I wrote about love at the beginning of my journey. I reread it today. I agree with a lot of it. I stated putting them above yourself and things like that. But as my growth as a person and my situation continues to change my understanding changes too. Now, I don’t have it all figured out by all means just think I had a incomplete list before and wanted to update it.
Love to me is trusting them whole heartedly. Not trying to control them. Allowing them to live their life no matter if it benefits you or not. Trying to offer help and support all while not thinking if they will love you back. Love is unconditional in a sense. There are no limits or only if statements in love.

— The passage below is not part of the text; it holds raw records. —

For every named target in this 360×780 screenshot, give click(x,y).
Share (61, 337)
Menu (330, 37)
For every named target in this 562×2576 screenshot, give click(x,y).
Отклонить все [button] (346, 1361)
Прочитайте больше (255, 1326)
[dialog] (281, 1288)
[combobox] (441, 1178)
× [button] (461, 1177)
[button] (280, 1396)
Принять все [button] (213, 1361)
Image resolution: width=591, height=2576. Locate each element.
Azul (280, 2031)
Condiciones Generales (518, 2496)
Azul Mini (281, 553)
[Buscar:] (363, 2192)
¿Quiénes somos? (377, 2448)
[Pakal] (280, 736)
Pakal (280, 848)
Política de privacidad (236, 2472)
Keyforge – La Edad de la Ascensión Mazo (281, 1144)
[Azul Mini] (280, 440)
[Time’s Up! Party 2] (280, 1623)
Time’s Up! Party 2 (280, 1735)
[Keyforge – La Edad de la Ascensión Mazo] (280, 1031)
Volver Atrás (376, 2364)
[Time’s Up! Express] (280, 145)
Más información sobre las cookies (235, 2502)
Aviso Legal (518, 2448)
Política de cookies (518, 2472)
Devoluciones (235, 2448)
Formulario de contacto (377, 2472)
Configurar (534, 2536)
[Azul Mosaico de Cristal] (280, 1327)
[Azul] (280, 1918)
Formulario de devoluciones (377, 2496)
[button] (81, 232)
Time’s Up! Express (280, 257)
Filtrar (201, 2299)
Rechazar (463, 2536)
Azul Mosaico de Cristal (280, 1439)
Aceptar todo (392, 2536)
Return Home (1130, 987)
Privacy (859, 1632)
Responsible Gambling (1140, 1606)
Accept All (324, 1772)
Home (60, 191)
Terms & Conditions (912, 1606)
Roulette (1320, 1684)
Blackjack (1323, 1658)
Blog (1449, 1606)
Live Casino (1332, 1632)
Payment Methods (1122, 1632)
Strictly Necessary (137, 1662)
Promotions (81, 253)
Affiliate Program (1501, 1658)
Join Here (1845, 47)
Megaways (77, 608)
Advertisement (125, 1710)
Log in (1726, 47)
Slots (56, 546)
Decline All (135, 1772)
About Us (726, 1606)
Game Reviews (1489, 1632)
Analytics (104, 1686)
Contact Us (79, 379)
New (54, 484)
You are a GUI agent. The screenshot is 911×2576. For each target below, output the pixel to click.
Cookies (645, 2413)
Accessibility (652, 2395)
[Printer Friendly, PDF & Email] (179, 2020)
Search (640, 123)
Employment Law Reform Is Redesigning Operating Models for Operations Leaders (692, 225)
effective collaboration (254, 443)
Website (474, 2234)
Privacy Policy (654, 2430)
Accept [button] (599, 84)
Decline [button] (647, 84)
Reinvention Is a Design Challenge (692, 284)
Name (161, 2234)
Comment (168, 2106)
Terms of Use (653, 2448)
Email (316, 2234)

Now the main part I want to expand on is I don’t believe your love for another is true unless you have reached true inner self peace. Now I say this, and I can say I have not reached this place. I still have lots of what ifs and regrets built up. So it’s not that I can’t love another I just don’t believe it can be pure or unconditional till I reach my goals. I’m working hard at it and feel everyday is better. At the end of the day, it’s been a difficult 6 months. I don’t think if you told me all that I’ve been through that I would be standing or truly looking forward to the future. But, I am. I want to better myself. I want to find my inner peace and continue to progress my spirituality. One day, I will look back and I’m looking forward to being proud of how I’ve handled it. I’m going to get through this.